Meses más tarde, durante un operativo policial realizado en esos ambientes, las autoridades encontraron 79 kilogramos de marihuana, lo que provocó la apertura de una investigación destinada a esclarecer el contenido original de las maletas y determinar si existió alguna operación de tráfico de sustancias controladas.
Aunque hasta el momento no existe evidencia pública que establezca una conexión directa entre el caso registrado en Paraguay y la investigación que se desarrolla en Bolivia, expertos e investigadores consideran inevitable la comparación debido a varios elementos comunes.
Entre las similitudes observadas destacan el uso de aeronaves privadas procedentes de Estados Unidos, el traslado de una gran cantidad de equipaje y la posterior aparición de sustancias ilícitas ocultas dentro de maletas transportadas por vía aérea.
No obstante, existen diferencias importantes entre ambos casos.
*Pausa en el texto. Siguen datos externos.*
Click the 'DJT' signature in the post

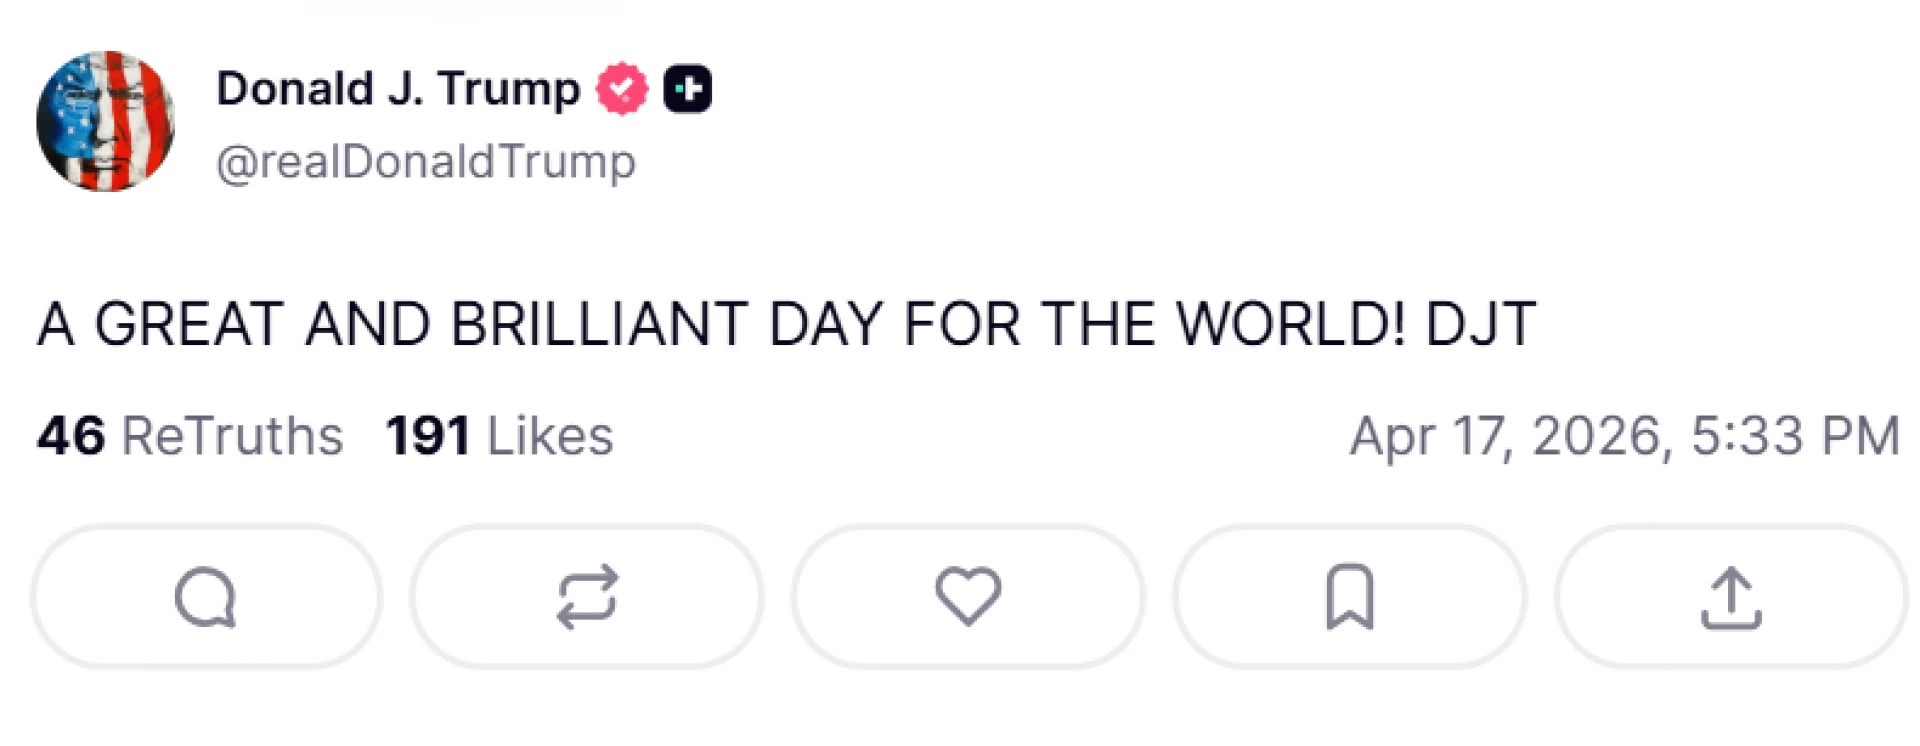1480,324
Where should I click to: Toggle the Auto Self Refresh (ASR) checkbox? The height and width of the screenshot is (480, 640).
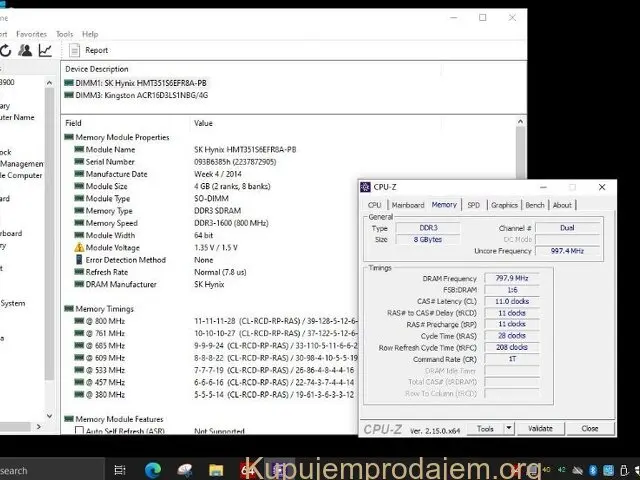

En Paraguay, el cargamento fue descubierto antes de abandonar el aeropuerto gracias a los controles de seguridad activados por las autoridades. En Bolivia, en cambio, las investigaciones continúan para determinar qué contenían originalmente las 32 maletas y si existió una estructura organizada destinada a introducir mercancías ilegales mediante vuelos privados internacionales.
Las autoridades paraguayas consideran este decomiso como uno de los golpes más significativos contra el tráfico de marihuana ‘premium’ registrados en los últimos meses. Al mismo tiempo, el caso ha reabierto el debate sobre la necesidad de fortalecer los controles aplicados a la aviación ejecutiva en la región, un sector que en diversas ocasiones ha sido señalado como una posible vía utilizada por organizaciones criminales para el transporte de sustancias ilícitas.
Mientras las investigaciones avanzan en ambos países, los casos continúan bajo observación de las autoridades antidrogas y de organismos encargados de la seguridad aeroportuaria, que buscan determinar si existen redes internacionales detrás de estas operaciones y evitar que los aeropuertos de la región sean utilizados para actividades vinculadas al narcotráfico.